Cechą salonu24 jest rozdziawiona buzia salonowicza i wybałuszone gały. Objawiająca bezradność intelektualną. Taka jak np. pani Karoliny.
Pojawia się jakiś problem, ktoś ten problem porusza, a gawiedź się gapi z rozdziawioną buzią i nie ma pojęcia jak to ugryźć. Jak się do tego zabrać, jak to ocenić ?
Jeżeli problem dotyczy ludzi, to z góry wiadomo, że działa tu reguła kija - kij ma dwa końce, społeczny, systemowy z jednej strony i indywidualny, z drugiej. I nie ma mowy, żeby mozna było zignorować któryś z tych aspektów kwestii.

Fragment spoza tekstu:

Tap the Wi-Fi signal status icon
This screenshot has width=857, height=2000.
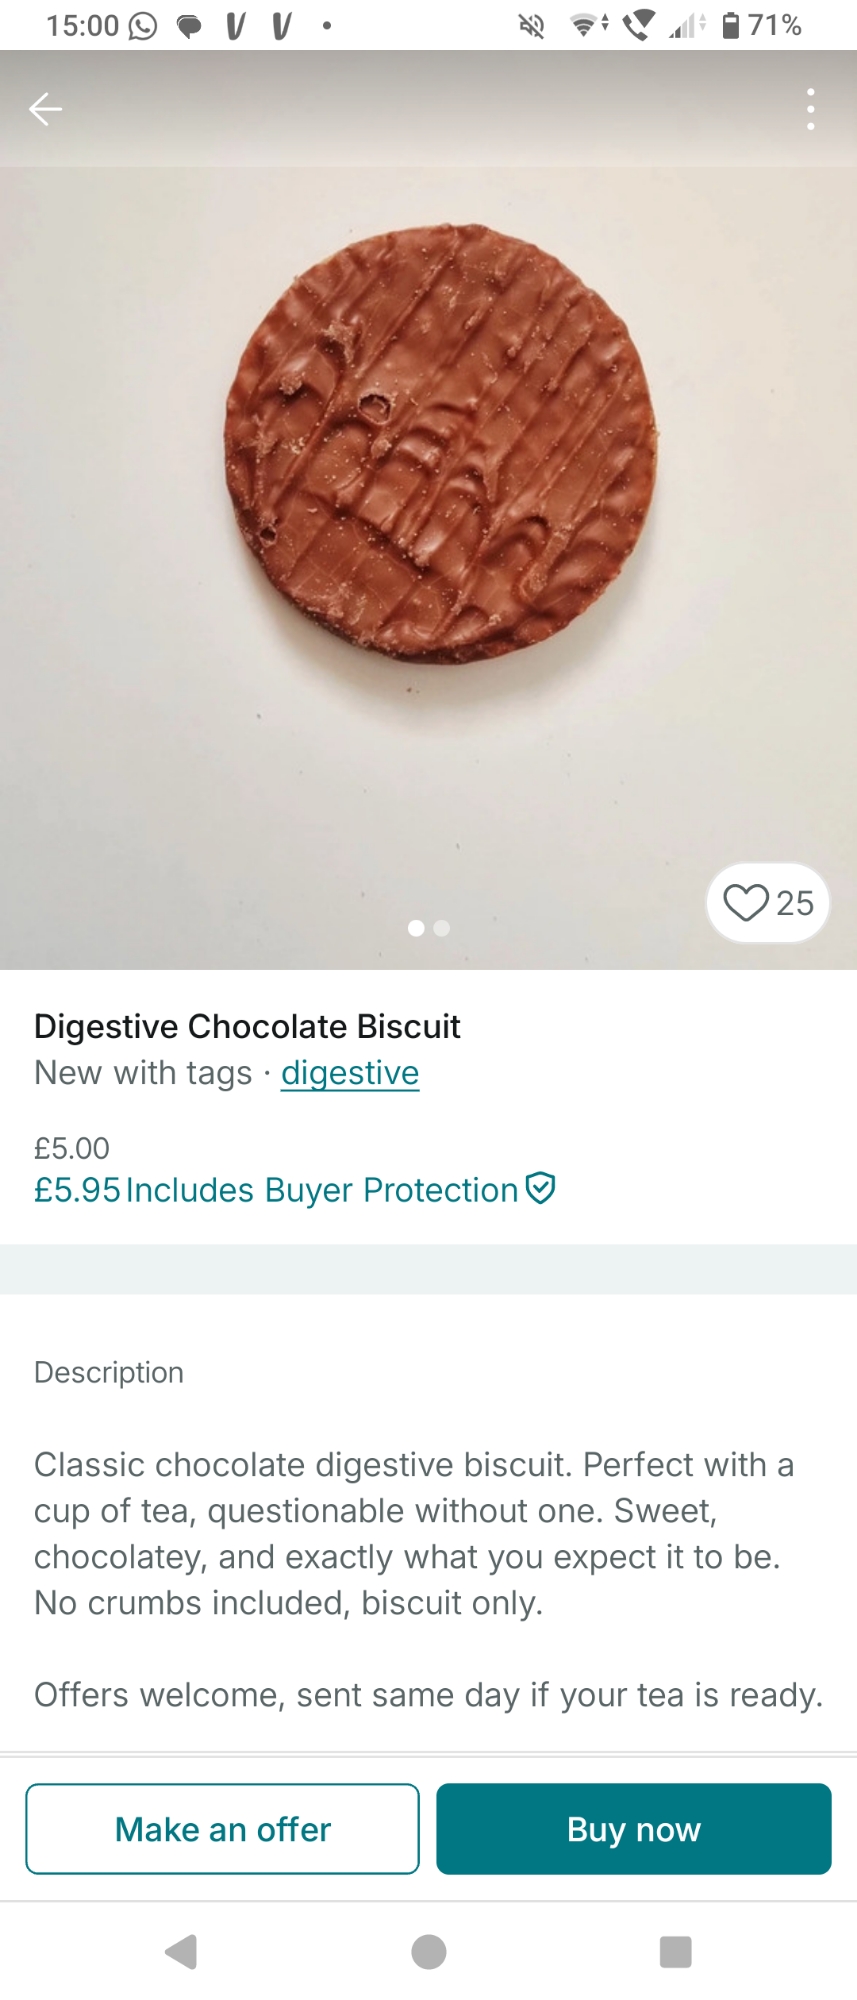(x=584, y=26)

Tak jest też w przypadku niemowlaka, który padł ofiarą rozprzężenia systemowego, moralnego i prawnego wywołanego działaniami szajki Tuska. Zadziałały tu oba czynniki, bo taka jest natura bytu ludzkiego. Ludzie działają w ramach przyjętego bądź narzuconego systemu, system zaś znajduje oparcie w ludziach.
W systemie są instytucje powołane do pełnienia różnych funkcji. W przypadku śmierci tego niemowlęcia w grę wchodziły takie instytucje jak policja, opieka społeczna, sąd a ich działanie zakończyło się śmiertelnym skandalem. A kto odpowiada w systemie za działanie instytucji państwowych ? Palcem mam wskazać ? Ludzie pozbawieni są całkowicie rozumu ? Są bezwolnymi marionetkami ?

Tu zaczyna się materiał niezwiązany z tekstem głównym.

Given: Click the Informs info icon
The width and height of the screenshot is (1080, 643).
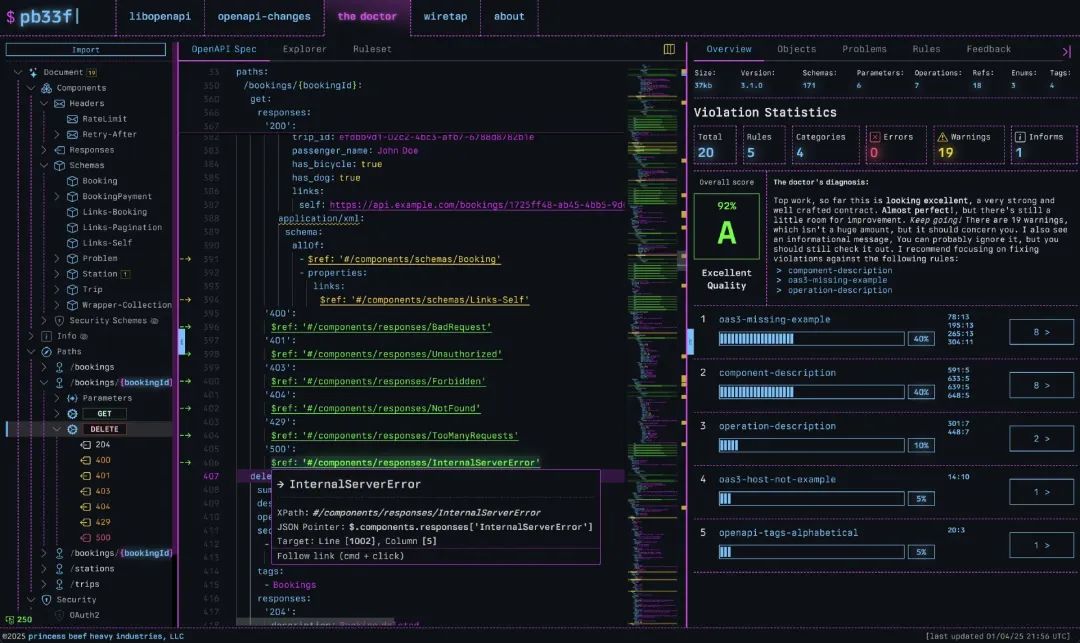Looking at the screenshot, I should pyautogui.click(x=1019, y=137).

W tej kwestii opublikowalem dwie notki i przedstawiłem wszystkie istotne argumenty:
https://www.salon24.pl/u/zetjot/1449956,skandal-goni-skandal-a-spirala-bezprawia-sie-rozkreca
https://www.salon24.pl/u/zetjot/1450044,przypadki-przypadkowe-i-nieprzypadkowe-czas-na-red-alert
W s24 produkują się ludzie, którym brak do tego kompetencji. W efekcie, s24 w charakterystyczny dla upadającego liberalizmu sposób, zamienia się w śmietnik, będący efektem postawy "każdy, tak jak potrafi, sobie rzepkę skrobie". Czy to oznacza, że mamy do czynienia z procesem nieuchronnym i salonowicze nie są w stanie uwolnić się od tej systemowo narzuconej tendencji ? Gdzie jest, ludzie, wasza wolna wola ?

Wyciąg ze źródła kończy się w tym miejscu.